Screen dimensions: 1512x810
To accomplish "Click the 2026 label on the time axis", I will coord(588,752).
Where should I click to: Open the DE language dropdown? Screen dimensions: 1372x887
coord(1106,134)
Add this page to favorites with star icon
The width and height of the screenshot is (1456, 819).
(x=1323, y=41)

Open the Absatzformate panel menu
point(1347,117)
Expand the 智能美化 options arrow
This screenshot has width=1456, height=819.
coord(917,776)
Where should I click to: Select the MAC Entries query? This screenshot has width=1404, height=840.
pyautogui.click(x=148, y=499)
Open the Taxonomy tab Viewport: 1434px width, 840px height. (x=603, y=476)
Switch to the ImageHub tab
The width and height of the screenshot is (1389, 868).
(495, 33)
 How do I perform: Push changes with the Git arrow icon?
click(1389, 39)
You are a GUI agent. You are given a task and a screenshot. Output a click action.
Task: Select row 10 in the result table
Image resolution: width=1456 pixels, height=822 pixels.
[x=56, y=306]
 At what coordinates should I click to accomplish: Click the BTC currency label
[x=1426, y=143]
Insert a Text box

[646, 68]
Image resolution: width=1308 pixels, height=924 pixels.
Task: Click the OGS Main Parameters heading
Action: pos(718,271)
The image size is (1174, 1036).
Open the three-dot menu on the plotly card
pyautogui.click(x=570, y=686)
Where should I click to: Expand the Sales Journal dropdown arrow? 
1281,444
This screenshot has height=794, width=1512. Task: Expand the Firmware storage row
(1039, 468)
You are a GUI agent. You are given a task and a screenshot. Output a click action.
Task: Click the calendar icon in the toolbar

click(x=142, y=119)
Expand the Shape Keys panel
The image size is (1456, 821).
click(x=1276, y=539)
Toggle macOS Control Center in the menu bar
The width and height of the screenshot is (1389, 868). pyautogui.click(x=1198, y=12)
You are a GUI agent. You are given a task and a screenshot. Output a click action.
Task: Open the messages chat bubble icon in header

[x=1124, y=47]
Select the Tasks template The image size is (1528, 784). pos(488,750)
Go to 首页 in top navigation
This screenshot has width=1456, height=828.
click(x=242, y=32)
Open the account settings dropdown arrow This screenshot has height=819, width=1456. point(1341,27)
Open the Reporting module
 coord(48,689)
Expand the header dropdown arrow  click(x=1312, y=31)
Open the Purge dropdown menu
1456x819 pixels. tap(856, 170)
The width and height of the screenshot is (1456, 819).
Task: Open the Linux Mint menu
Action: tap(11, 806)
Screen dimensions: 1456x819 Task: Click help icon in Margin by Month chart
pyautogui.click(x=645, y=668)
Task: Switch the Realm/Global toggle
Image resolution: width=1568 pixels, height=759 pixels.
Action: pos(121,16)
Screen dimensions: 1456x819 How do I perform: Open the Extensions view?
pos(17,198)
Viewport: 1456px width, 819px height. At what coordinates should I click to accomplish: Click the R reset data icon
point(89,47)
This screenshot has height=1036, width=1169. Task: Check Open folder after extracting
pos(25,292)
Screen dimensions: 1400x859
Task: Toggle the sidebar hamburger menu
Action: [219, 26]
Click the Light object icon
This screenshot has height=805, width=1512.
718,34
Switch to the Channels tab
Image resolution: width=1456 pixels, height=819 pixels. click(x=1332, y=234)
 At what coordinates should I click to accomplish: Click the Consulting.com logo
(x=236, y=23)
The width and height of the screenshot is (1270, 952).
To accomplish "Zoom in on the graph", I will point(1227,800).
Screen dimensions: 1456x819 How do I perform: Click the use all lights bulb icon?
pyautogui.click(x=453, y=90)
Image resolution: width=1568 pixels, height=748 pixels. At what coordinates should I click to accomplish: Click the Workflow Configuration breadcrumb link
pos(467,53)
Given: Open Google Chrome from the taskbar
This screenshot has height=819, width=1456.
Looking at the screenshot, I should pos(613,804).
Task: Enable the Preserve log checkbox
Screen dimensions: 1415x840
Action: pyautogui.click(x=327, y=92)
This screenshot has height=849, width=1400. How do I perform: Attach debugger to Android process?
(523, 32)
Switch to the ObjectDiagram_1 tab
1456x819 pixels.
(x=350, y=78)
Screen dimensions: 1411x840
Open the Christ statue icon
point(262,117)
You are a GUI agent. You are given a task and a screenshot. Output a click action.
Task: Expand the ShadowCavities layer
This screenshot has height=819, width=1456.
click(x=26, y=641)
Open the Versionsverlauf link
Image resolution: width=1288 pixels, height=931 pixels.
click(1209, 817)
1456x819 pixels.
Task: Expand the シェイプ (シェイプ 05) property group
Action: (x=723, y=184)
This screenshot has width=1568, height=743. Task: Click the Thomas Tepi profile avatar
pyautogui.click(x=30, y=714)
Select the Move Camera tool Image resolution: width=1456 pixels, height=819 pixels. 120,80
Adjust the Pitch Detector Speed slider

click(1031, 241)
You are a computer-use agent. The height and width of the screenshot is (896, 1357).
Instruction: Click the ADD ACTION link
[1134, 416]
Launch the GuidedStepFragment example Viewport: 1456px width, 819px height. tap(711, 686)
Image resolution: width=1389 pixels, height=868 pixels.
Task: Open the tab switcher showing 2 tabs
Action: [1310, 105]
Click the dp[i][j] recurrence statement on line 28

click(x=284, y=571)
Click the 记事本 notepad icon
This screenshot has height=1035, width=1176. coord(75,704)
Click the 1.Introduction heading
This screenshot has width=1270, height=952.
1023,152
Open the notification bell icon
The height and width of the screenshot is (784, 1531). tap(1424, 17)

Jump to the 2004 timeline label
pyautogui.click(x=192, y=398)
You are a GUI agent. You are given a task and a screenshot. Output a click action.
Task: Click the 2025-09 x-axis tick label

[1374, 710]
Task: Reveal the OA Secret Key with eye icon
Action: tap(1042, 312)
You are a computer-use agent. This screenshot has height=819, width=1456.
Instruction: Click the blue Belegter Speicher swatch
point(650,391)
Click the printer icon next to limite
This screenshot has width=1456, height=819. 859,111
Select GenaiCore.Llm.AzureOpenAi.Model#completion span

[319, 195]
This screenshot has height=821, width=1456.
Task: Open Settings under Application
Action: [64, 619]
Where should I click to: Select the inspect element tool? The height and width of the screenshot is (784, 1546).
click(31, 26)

■ Required action
Whenever the word "will" shows up in a line above, copy that line.

■ Solution to the exercise
To accomplish "Click the 2026 label on the time axis", I will coord(588,752).
To accomplish "Zoom in on the graph", I will point(1227,800).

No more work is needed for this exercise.